Below are lists of some common symptoms of too much stress. See if you’ve experienced any of these in the past month.
- Change in bowel function, either constipation or diarrhea
- Shortness of breath
- Change in appetite, eating less or more than you normally would
- Headache, backache or chest pain
- Numbness anywhere in your body
- Muscle spasms, tremors felt in any muscle in the body
- Difficulty controlling your temper
- Irritability, anxiety or depression
- A noticeable negative attitude (either you have noticed, or others have told you)
- Feeling overwhelmed or out of control
- Poor concentration
- Little things have started bothering you that didn’t bother you before
- Crying frequently
What it means
- If you’re experiencing any of these symptoms, try some stress reduction techniques, such as exercise, meditation, deep breathing or relaxation.
- If you feel you’ve experienced half or more of them, consider asking a healthcare professional to help you identify and deal with your stress.
Some ways to deal with it
If you prefer to deal with stressful or crisis situations head on:
Try taking an active approach to managing your stress.
- Write down your worries as they come up and then put them away.
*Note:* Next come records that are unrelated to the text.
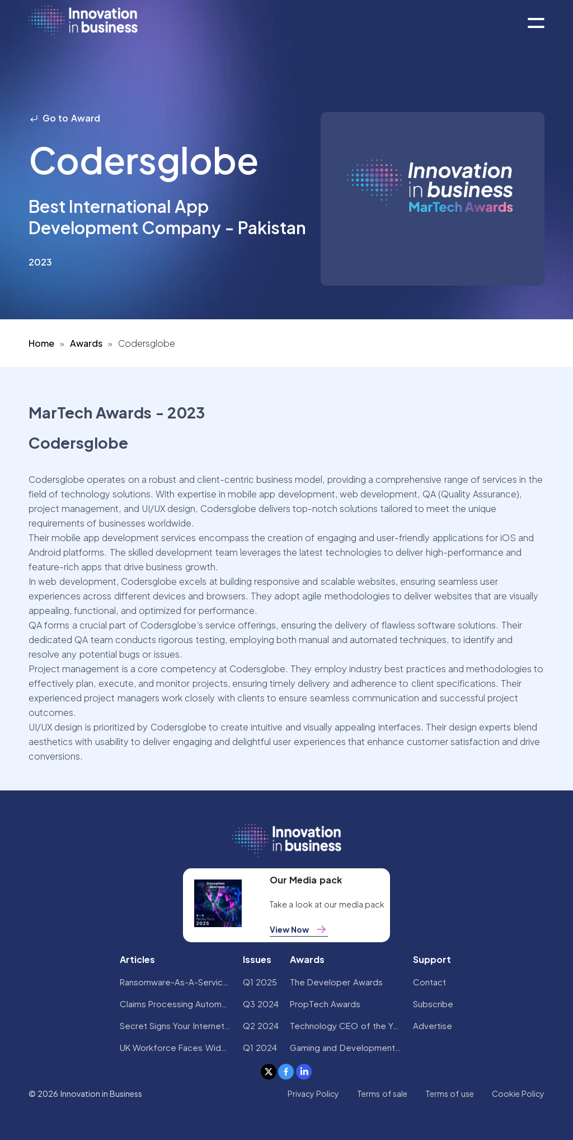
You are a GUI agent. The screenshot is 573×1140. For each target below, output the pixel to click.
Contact (429, 981)
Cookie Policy (518, 1093)
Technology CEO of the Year (346, 1025)
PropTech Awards (325, 1003)
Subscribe (433, 1003)
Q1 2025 (260, 981)
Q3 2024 (261, 1003)
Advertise (432, 1025)
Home (41, 343)
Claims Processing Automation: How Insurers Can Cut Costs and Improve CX (176, 1003)
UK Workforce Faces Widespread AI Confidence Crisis (176, 1047)
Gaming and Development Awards (346, 1047)
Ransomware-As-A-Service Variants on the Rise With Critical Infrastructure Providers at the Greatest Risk (176, 981)
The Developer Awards (336, 981)
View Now (299, 929)
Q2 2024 (261, 1025)
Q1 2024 (260, 1047)
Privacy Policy (313, 1093)
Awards (86, 343)
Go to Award (64, 118)
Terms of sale (382, 1093)
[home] (83, 23)
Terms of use (449, 1093)
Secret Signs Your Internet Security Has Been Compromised (176, 1025)
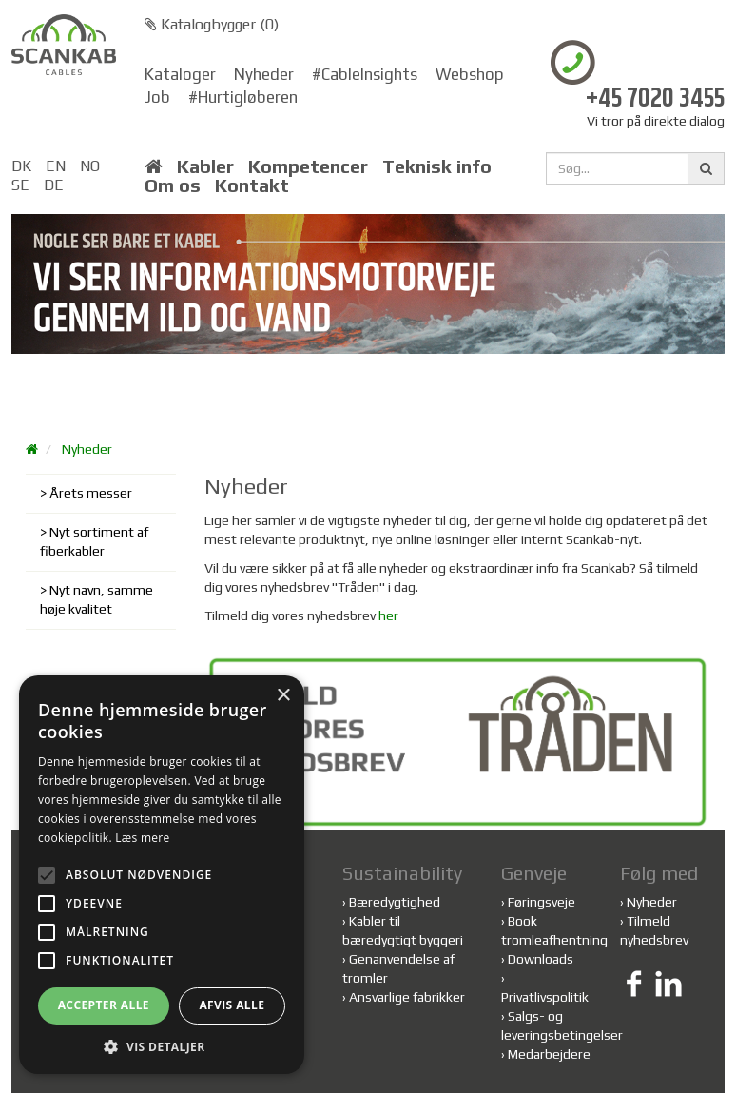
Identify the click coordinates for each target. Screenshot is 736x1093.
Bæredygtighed (394, 901)
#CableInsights (364, 74)
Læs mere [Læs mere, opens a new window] (142, 838)
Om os (173, 185)
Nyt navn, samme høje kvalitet (96, 599)
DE (54, 185)
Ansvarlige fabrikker (407, 997)
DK (21, 166)
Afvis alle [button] (231, 1005)
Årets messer (90, 492)
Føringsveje (541, 901)
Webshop (470, 74)
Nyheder (264, 74)
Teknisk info (437, 166)
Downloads (540, 958)
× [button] (283, 696)
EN (56, 166)
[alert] (161, 874)
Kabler (205, 166)
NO (90, 166)
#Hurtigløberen (243, 97)
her (388, 615)
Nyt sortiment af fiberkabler (94, 541)
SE (20, 185)
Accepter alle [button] (103, 1005)
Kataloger (180, 74)
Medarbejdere (549, 1054)
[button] (161, 1046)
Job (157, 97)
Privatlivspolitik (545, 997)
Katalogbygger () (212, 24)
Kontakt (252, 185)
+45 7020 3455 (655, 99)
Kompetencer (308, 166)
At an appropriate time, allow yourself thirty minutes to an hour to go over your worries and find solutions.
- Some signs of stress that you may experience include nervousness, butterflies in the stomach or tense muscles. Exercise can help you relieve your tension.
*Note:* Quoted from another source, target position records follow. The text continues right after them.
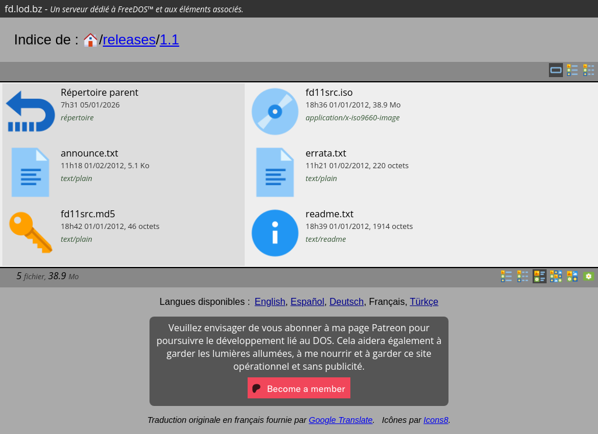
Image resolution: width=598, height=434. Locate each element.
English (270, 302)
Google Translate (341, 420)
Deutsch (346, 302)
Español (307, 302)
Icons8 (435, 420)
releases (129, 39)
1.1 (169, 39)
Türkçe (424, 302)
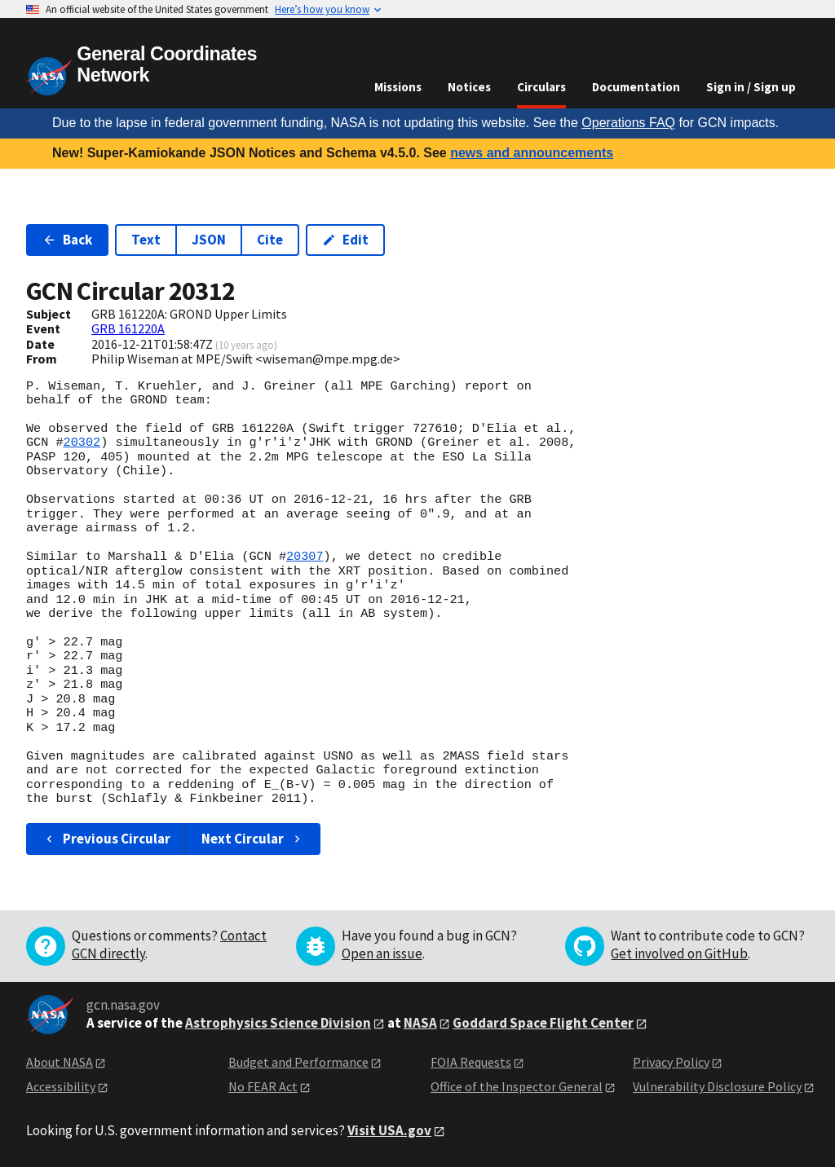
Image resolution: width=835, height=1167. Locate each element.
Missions (398, 87)
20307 (305, 556)
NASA (420, 1023)
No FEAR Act (263, 1086)
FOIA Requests (471, 1062)
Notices (469, 87)
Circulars (541, 87)
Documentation (636, 87)
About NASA (59, 1062)
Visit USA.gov (389, 1130)
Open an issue (382, 953)
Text (146, 240)
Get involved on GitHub (679, 953)
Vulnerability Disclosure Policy (717, 1086)
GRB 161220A (128, 328)
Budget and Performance (298, 1062)
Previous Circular (106, 839)
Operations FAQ (628, 123)
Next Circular (252, 839)
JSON (209, 240)
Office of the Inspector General (517, 1086)
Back (67, 240)
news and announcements (531, 153)
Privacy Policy (671, 1062)
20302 (82, 442)
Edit (345, 240)
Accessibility (60, 1086)
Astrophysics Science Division (278, 1023)
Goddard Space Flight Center (543, 1023)
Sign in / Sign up (751, 87)
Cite (270, 240)
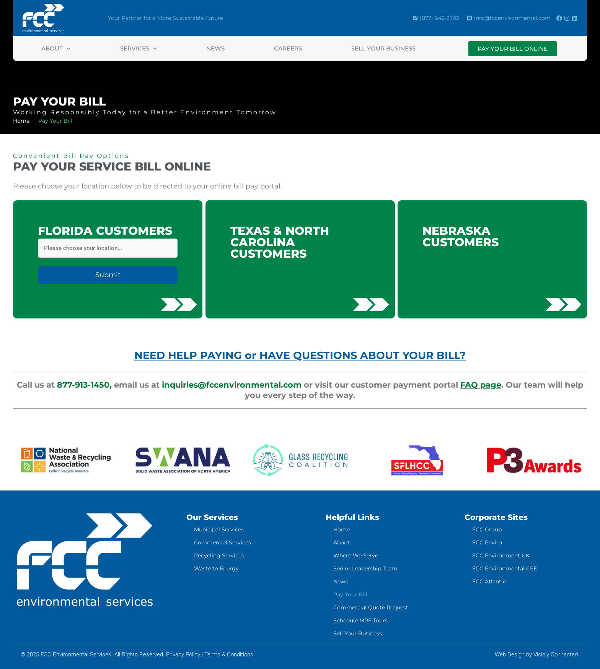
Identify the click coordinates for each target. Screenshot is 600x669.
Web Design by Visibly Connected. (537, 654)
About (56, 49)
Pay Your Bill (350, 594)
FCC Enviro (487, 542)
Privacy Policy (183, 654)
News (215, 48)
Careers (288, 48)
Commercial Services (222, 542)
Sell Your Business (383, 48)
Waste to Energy (216, 568)
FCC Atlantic (489, 581)
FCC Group (487, 529)
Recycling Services (219, 555)
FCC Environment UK (501, 555)
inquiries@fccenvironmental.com (232, 385)
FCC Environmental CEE (504, 568)
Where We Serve (355, 555)
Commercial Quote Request (370, 607)
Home (341, 529)
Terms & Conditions (228, 654)
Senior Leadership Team (365, 568)
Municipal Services (219, 529)
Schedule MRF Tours (360, 620)
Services (138, 49)
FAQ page (480, 385)
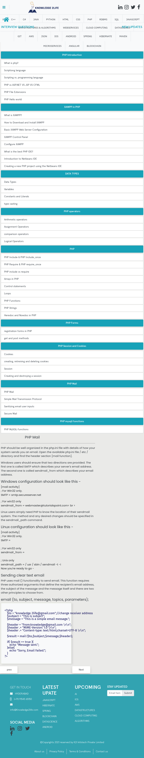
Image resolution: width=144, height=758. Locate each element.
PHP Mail (9, 392)
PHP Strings (10, 308)
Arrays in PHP (11, 279)
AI (76, 694)
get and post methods (16, 338)
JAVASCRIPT (133, 19)
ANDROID (71, 36)
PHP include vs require (16, 272)
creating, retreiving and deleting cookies (26, 361)
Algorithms (82, 721)
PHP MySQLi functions (16, 429)
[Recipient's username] (114, 693)
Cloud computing (86, 715)
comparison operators (16, 234)
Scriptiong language (15, 70)
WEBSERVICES (71, 27)
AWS (31, 36)
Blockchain (49, 716)
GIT (20, 36)
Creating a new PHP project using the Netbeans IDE (33, 166)
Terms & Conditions (80, 751)
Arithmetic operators (15, 219)
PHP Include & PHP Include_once (22, 257)
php (90, 19)
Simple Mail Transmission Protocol (23, 399)
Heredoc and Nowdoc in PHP (20, 315)
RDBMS (104, 19)
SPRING (88, 36)
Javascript (49, 700)
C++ (13, 19)
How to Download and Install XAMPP (24, 122)
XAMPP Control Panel (16, 137)
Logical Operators (14, 241)
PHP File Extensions (15, 92)
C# (24, 19)
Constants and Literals (16, 196)
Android (47, 727)
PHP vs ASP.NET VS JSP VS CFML (22, 85)
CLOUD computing (97, 27)
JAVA (36, 19)
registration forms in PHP (18, 331)
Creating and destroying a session (23, 376)
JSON (44, 36)
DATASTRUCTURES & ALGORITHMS (37, 27)
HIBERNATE (105, 36)
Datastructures (85, 710)
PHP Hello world (13, 99)
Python (50, 19)
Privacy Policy (56, 751)
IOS (56, 36)
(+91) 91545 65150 (23, 699)
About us (39, 751)
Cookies (8, 354)
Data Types (10, 182)
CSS (78, 19)
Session (8, 369)
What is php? (11, 63)
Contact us (102, 751)
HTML (66, 19)
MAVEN (123, 36)
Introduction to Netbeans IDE (20, 159)
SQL (117, 19)
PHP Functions (12, 301)
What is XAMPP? (13, 115)
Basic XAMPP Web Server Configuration (25, 130)
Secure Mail (10, 413)
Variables (9, 189)
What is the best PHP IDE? (18, 151)
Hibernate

- Focus on exercise that requires your concentration, such as playing a sport rather than running or doing some meditation. Running or meditation will give you too much time to think about your problems while you are doing them instead of relaxing your mind during that time.
If you prefer to ignore stressful or crisis situations:
You may not be fully aware of your body’s reaction to stress if you avoid problems.
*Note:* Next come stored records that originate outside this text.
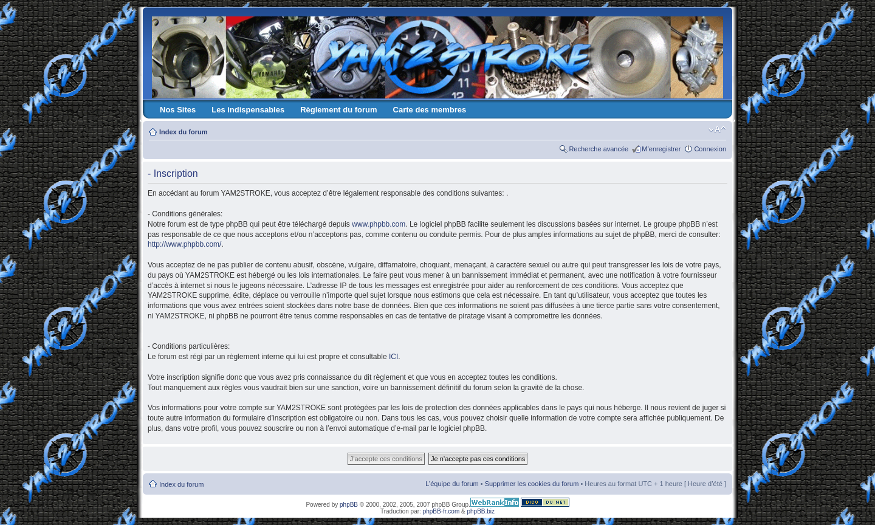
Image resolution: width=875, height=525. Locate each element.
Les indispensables (247, 109)
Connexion (710, 149)
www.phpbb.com (378, 224)
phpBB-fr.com (441, 511)
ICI (393, 356)
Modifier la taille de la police (717, 129)
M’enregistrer (661, 149)
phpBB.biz (481, 511)
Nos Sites (178, 109)
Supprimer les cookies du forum (532, 483)
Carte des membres (430, 109)
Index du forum (183, 132)
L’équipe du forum (451, 483)
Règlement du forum (338, 109)
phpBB (349, 504)
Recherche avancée (598, 149)
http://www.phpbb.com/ (184, 244)
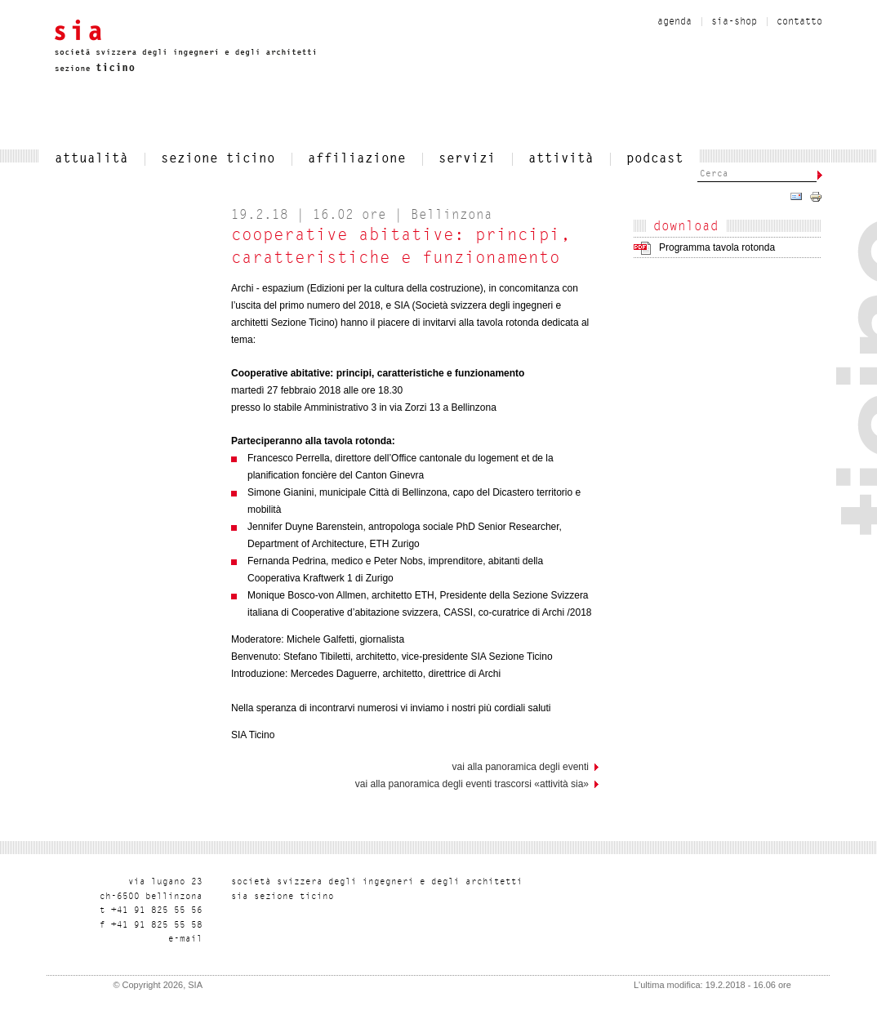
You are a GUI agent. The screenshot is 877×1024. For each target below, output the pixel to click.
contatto (799, 22)
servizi (467, 159)
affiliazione (357, 159)
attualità (91, 159)
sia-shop (734, 22)
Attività (561, 159)
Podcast (654, 159)
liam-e (185, 939)
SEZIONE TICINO (218, 159)
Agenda (674, 22)
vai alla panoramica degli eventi (520, 766)
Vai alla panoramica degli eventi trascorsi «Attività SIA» (472, 784)
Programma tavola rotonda (717, 247)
- You may need special help in recognizing your body’s reaction to stress. For example, biofeedback therapy helps train people to control muscle tension, blood pressure or heart rate.
- You may also need the help of a therapist or support group if a crisis comes along that you can’t ignore, such as the death of someone close to you or job loss.
- Meditation, reading, deep-breathing or taking a hot bath are effective stress reducers for you.
- Exercises such as running or swimming are also excellent ways to reduce stress.
These are just some ideas. What are some of the ways you use to deal with stress?